Dr. Jean Marie Schwarzkopf vom Eppendorf Gymnasium wurde im April mit dem Deutschen Lehrkräftepreis 2023 für seinen innovativen und motivierenden Unterricht ausgezeichnet. Bereits seit 2013 setzt er sich u.a. für die Finanzbildung seiner Schülerinnen und Schüler ein und vermittelt Wissen über Finanzanlagen, Versicherungen oder Steuern.

Wie steht Deutschland beim Thema „Finanzbildung“ im Vergleich zu anderen Nationen da? Gibt es besonders gute Vorbilder, an denen sich Deutschland orientieren könnte?

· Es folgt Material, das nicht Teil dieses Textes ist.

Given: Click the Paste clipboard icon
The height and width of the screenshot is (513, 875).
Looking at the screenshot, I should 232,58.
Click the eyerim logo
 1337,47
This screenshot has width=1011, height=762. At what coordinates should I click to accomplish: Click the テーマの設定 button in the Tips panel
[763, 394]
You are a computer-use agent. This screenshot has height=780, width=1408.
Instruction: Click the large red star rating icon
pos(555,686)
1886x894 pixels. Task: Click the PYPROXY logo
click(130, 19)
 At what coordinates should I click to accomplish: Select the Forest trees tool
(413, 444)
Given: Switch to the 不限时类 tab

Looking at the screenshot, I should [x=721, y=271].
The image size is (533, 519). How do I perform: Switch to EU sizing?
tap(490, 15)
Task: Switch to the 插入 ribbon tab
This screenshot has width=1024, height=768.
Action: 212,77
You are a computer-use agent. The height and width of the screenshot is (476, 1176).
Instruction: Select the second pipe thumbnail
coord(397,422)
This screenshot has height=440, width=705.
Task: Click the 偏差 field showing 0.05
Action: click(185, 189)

Die Finanzkompetenz der Bürgerinnen und Bürger ist im internationalen Vergleich gut, jedoch weist sie Lücken in bestimmten Themenbereichen und Bevölkerungsgruppen auf, so die Analyse der OECD. Sie arbeitet in ihrem Bericht beispielsweise fünf Bereiche der Finanzkompetenz heraus, in denen besonderer Handlungsbedarf besteht: Langfristiges Sparen und Altersvorsorge, Beteiligung am Kapitalmarkt, verantwortungsvolle Nutzung von Krediten, sichere Nutzung digitaler Finanzdienstleistungen und Sustainable Finance. (siehe Mapping-Report „Finanzbildung in Deutschland: Finanzielle Resilienz und finanzielles Wohlergehen verbessern“, S. 15 f.)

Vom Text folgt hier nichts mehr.